SUPERFLUIDITY

an unusual set of properties that occur only in liquid helium when it is cooled to near absolute zero (0 K [-273.15 C]). Superfluidity occurs in both of the stable isotopes of helium: helium-3 and helium-4. Superfluidity in helium-4 was discovered in 1938 by the Soviet physicist Pyotr Leonidovich Kapitsa. Helium-4 exhibits superfluidity when it is cooled below 2.18 K (-270.97 C), which is called the lambda (l) point. At these temperatures, helium-4 exhibits the characteristics of two distinct fluids, one of which appears to flow without friction. An extensive series of experiments showed that in this state of helium, called helium II (He II), there is an apparent enormous rise in heat conductivity, at an increase rate of about three million. Another unusual property of He II is its mobile, rapid flow through capillaries or over the rim of its containment vessel as a thin film that exhibits no measurable viscosity and appears unaffected by the forces of gravity or evaporation and condensation. In order to account for such behaviour, the two fluid model, as proposed by Laszlo Tisza, described He II as a mixture of normal helium (helium I) and superfluid helium. The normal component is attributed to helium atoms in excited energy states, whereas the superfluid component is attributed to atoms all in the ground state (having lowest or zero-point energy). As the temperature continues to be lower than the lambda point, more of the He II becomes superfluid.
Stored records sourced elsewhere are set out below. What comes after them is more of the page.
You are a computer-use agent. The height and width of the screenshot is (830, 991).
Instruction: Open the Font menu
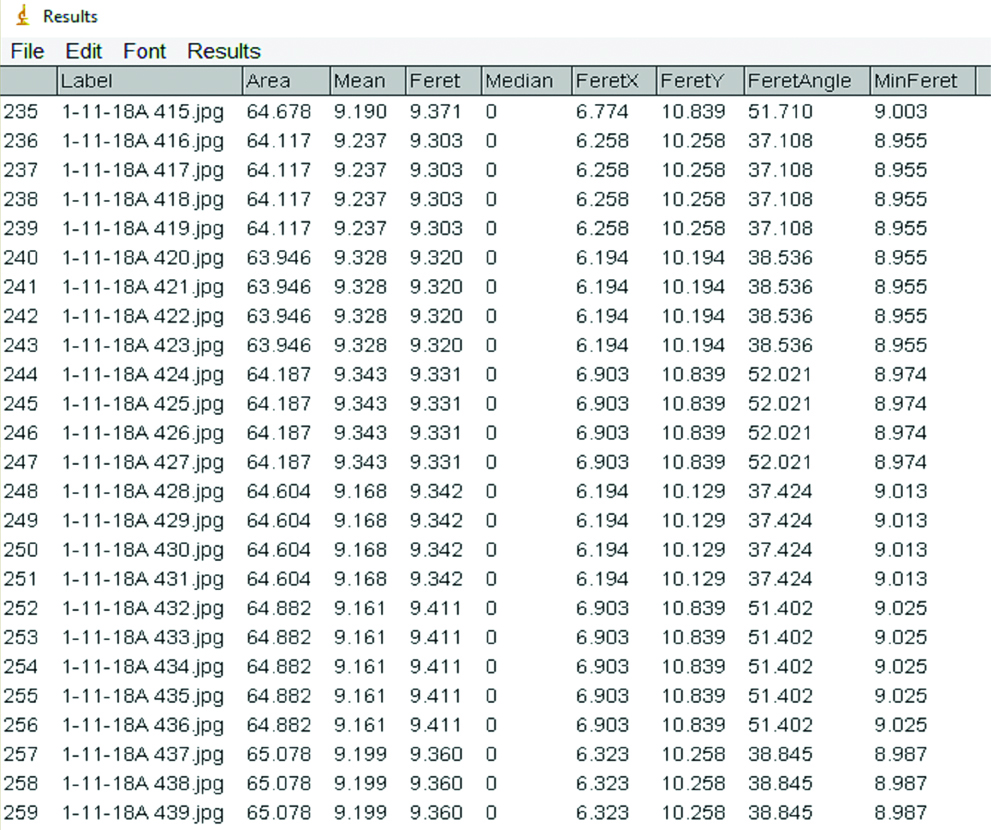click(x=145, y=51)
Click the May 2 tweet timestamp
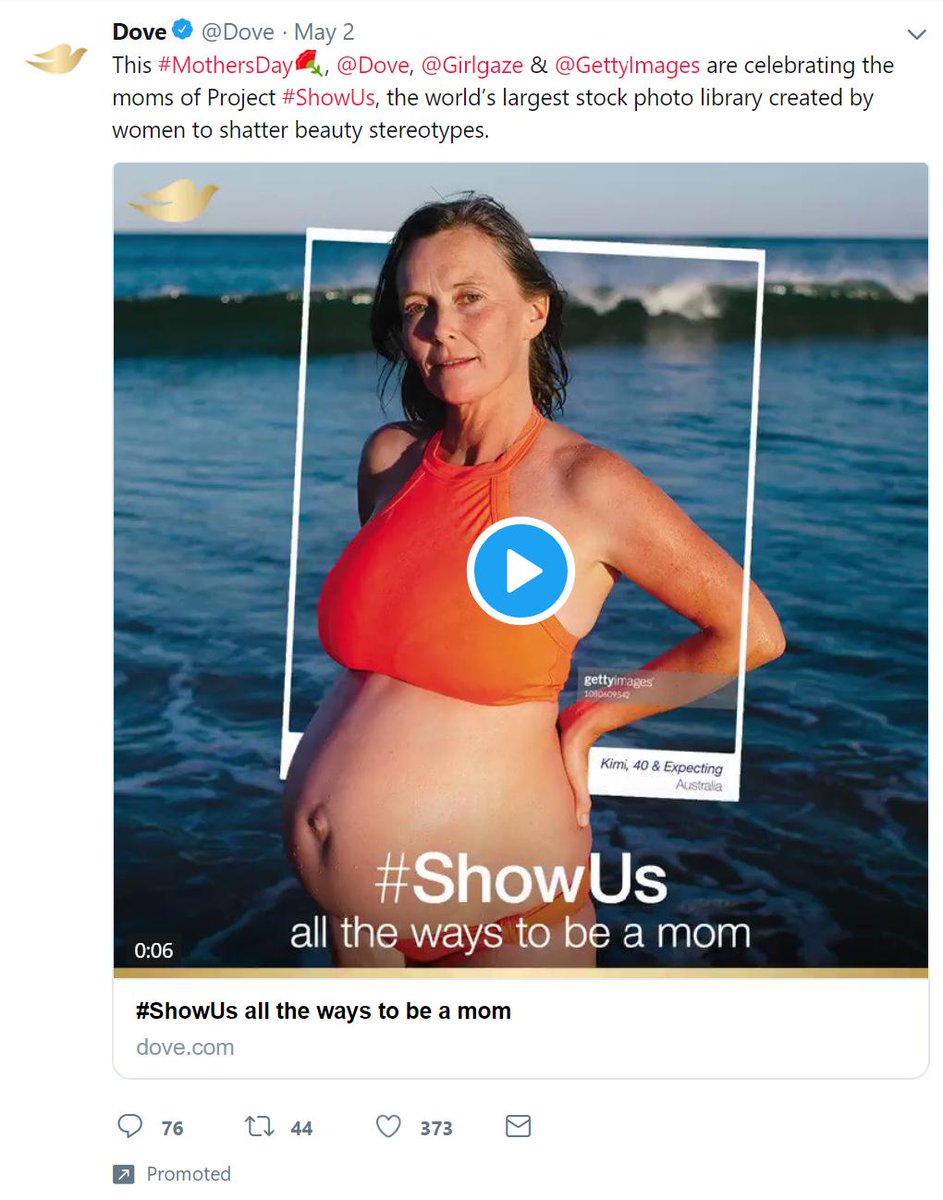The image size is (943, 1200). 324,33
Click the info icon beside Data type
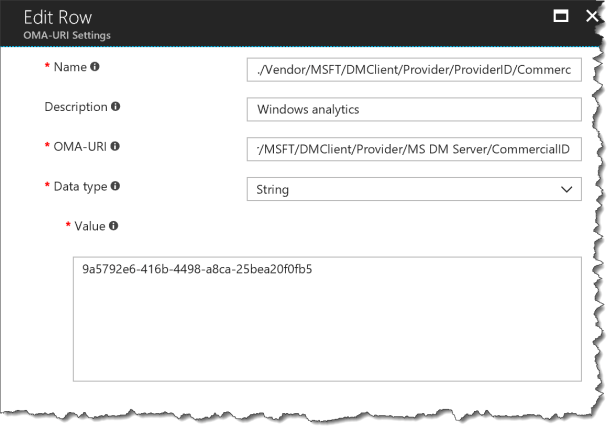616x433 pixels. tap(116, 187)
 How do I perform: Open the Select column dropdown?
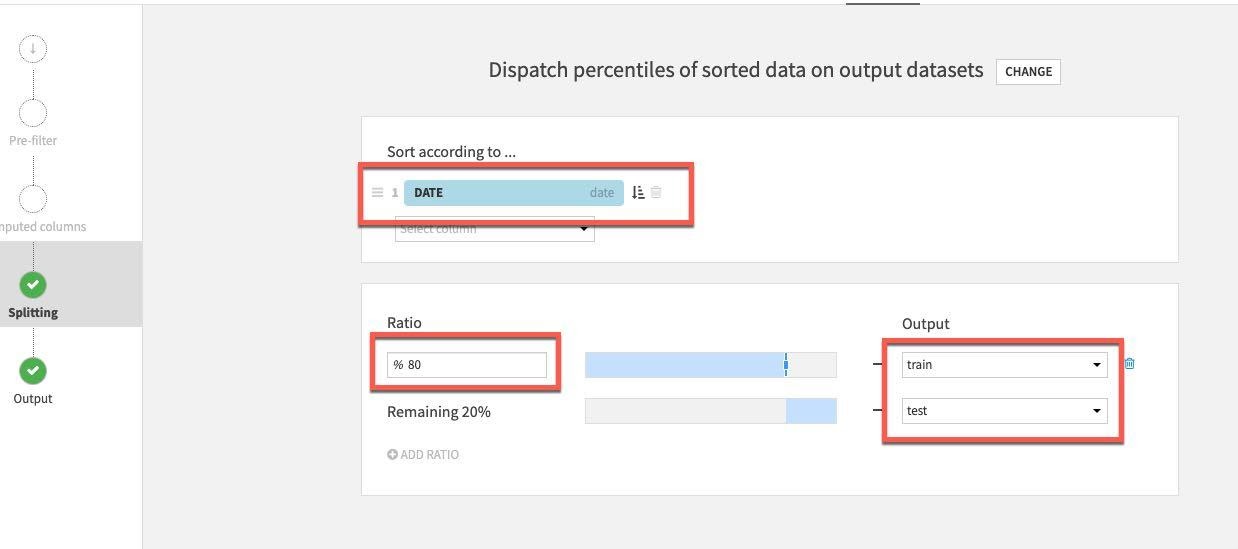[495, 230]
It is assumed that this superfluid component is able to move through its container without friction, thereby explaining most of the distinctive properties of helium II. Superfluidity was first discovered in helium-3 by American physicists David M. Lee, Douglas D. Osheroff, and Robert C. Richardson. It occurs at temperatures a few thousandths of a degree above absolute zero and is distinguished by either an A phase or a higher-pressure, lower-temperature B phase. Helium-3 is anisotropic, which means it displays different properties when measured in different directions, and as such, its study has become valuable to scientists in the fields of big-bang theory and superconductivity.